レフルノミド誘発肺疾患の脅威
Nature Reviews Rheumatology
2009年6月1日
Therapy The threat of leflunomide-induced lung disease
肺有害事象(PAE)はレフルノミド療法の稀ではあるが重篤な合併症である。最近完了した2件の臨床試験の結果から、レフルノミド誘発肺障害の有病率、リスク因子、臨床像について新たな情報が得られており、関節リウマチ(RA)患者における本DMARD使用のガイドラインにも影響を及ぼすと考えられる。
日本で実施された臨床試験では、RA患者5,054例から得たデータをもとに、レフルノミド誘発間質性肺疾患(ILD)のリスク因子がいくつか特定された。「日本には、新たに承認された抗リウマチ薬を対象とする独自の市販後調査システムがあり、日本の製薬会社は厳格なファーマコビジランス(pharmacovigilance)を支持している」と、日本リウマチ学会を代表して試験を実施した猪熊茂子は説明する。「2003年9月のレフルノミド市販開始以降、レフルノミド療法を受けることになったRA患者はすべて、事前登録のうえ24週間モニターした」。

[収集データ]

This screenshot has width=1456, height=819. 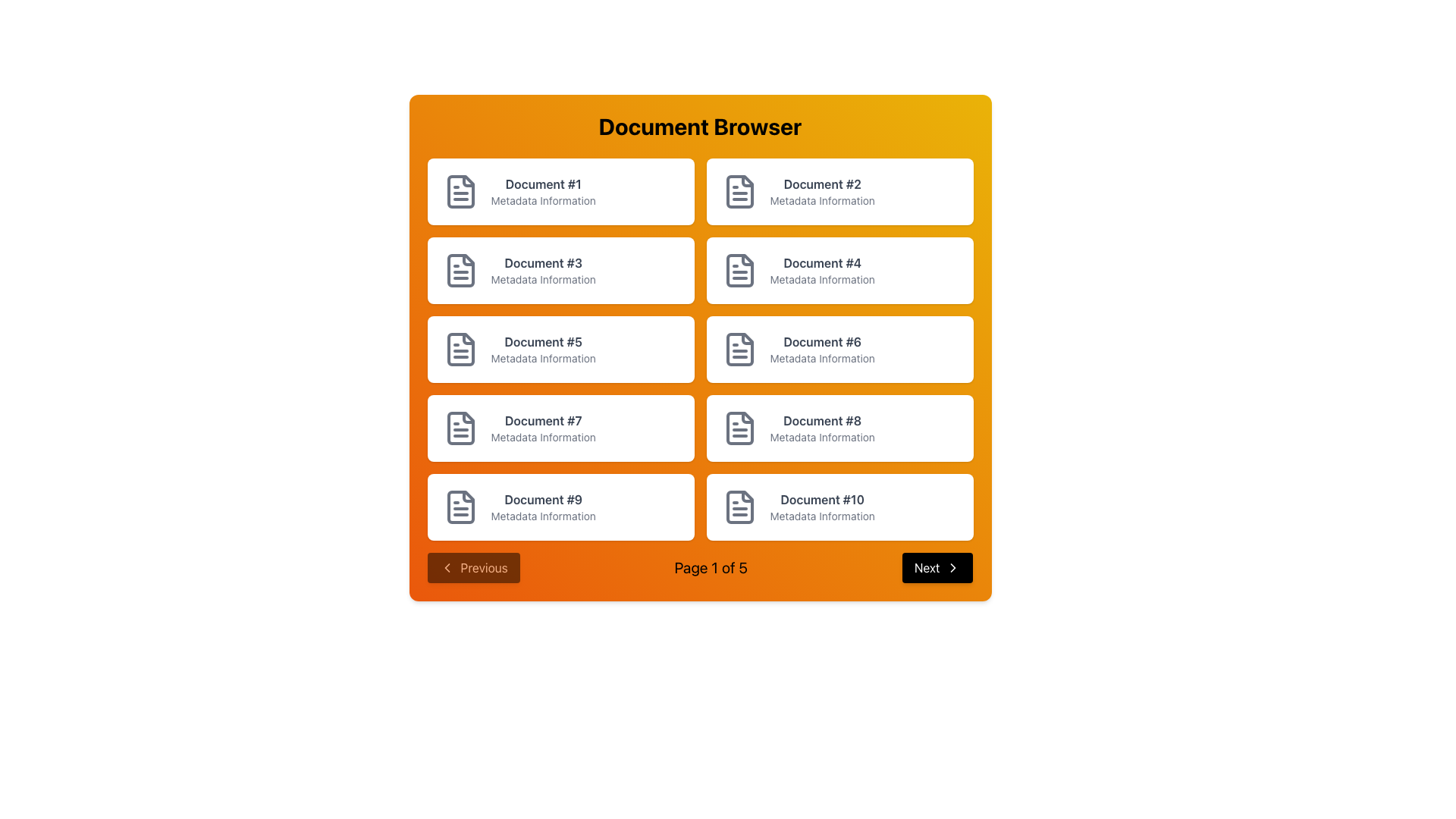 What do you see at coordinates (952, 567) in the screenshot?
I see `the 'Next' button which contains a right-pointing arrow graphic` at bounding box center [952, 567].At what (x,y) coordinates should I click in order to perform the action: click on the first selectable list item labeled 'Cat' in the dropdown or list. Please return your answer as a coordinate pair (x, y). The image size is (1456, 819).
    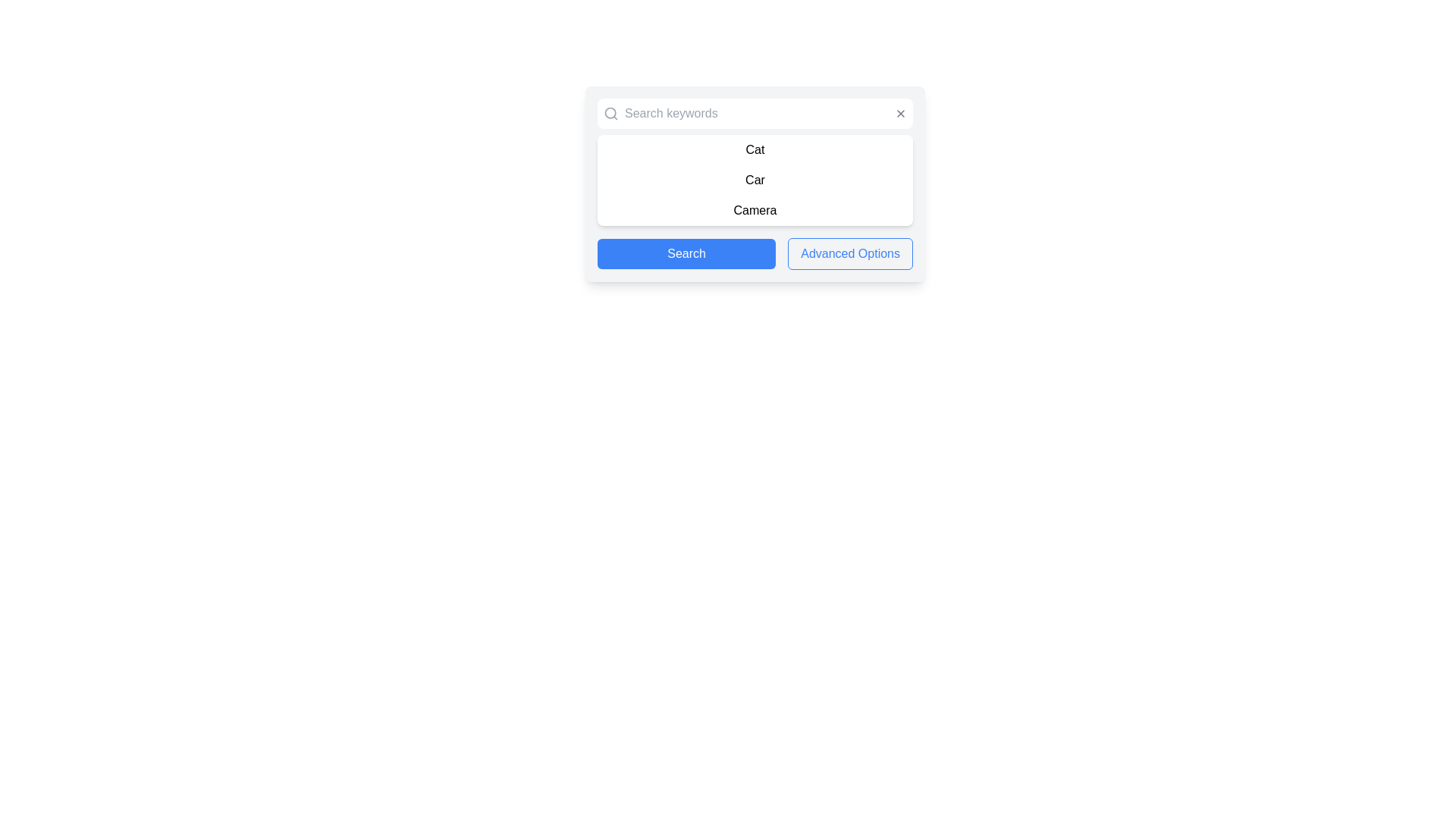
    Looking at the image, I should click on (755, 149).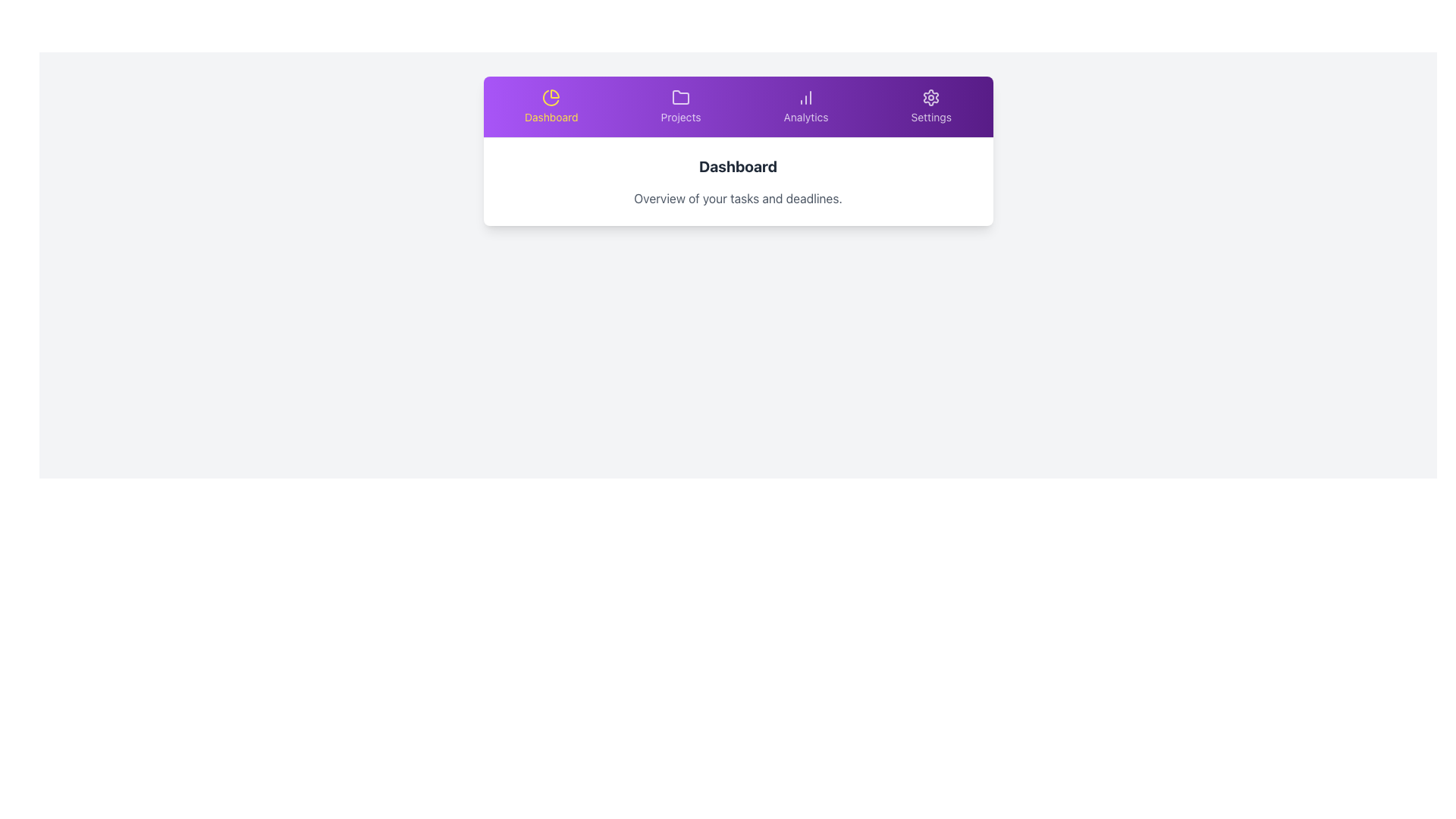  I want to click on the 'Projects' navigation label located in the menu, which is the second item from the left in the horizontal navigation bar, so click(679, 116).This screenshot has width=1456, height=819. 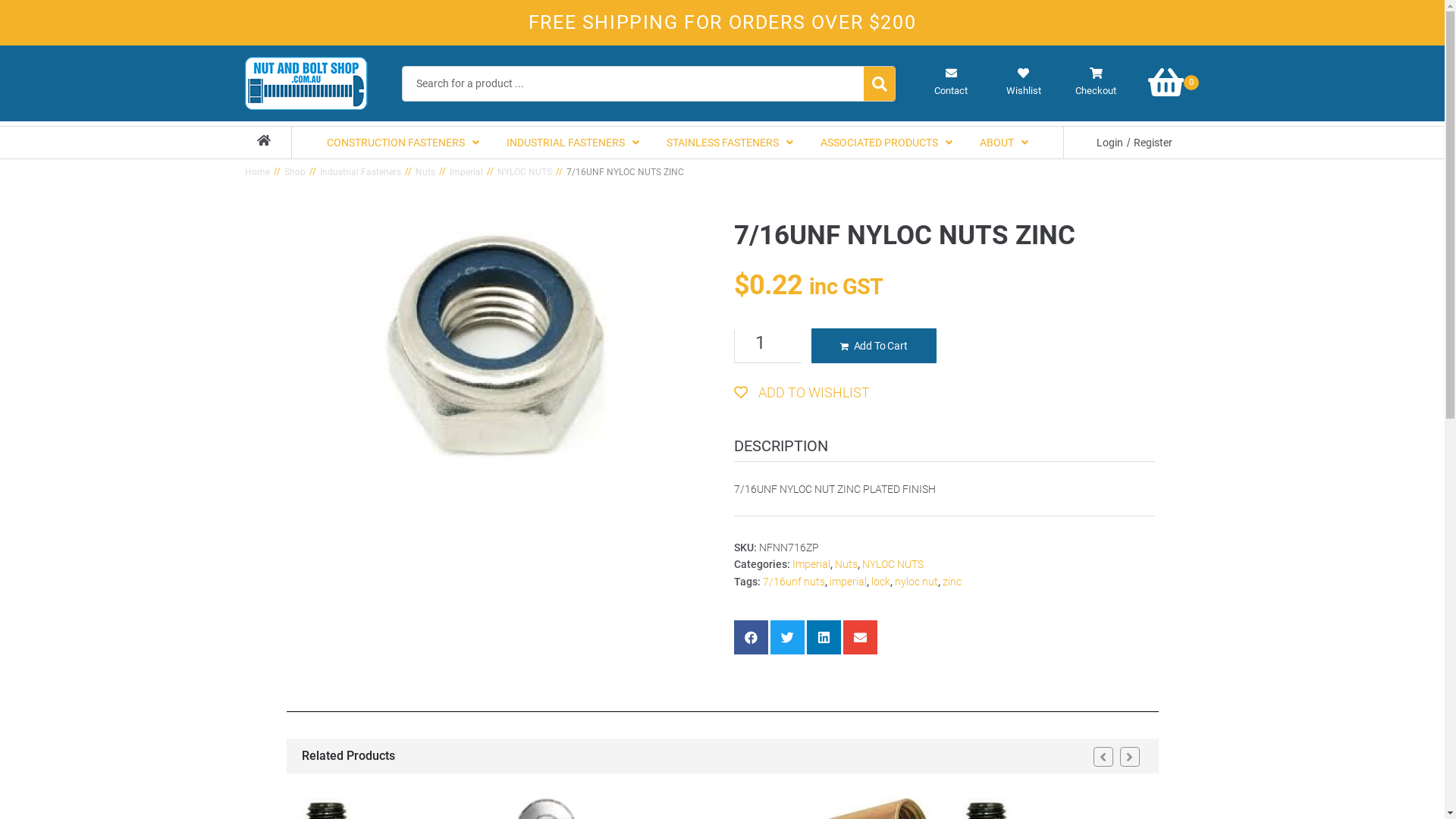 I want to click on 'Imperial', so click(x=465, y=171).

◆ **課題**
- A) 本文によると、2003年9月のレフルノミド市販開始以降、レフルノミド療法を受けることになったRA患者は何週間モニターされたか。
- B) 次の記述(i)〜(iii)が本文と一致するかどうか、それぞれ「はい」か「いいえ」で答え、判断の根拠となる本文の語句を引用してください。
(i) 肺有害事象はレフルノミド療法でよく起こる合併症である。
(ii) 日本で実施された臨床試験は、RA患者5,054例のデータに基づいている。
(iii) 猪熊茂子は日本リウマチ学会を代表して試験を実施した。

◆ **解答**
- A) 24週間モニターされた。

- B)
(i) いいえ:「レフルノミド療法の稀ではあるが重篤な合併症である」
(ii) はい:「RA患者5,054例から得たデータをもとに」
(iii) はい:「日本リウマチ学会を代表して試験を実施した猪熊茂子」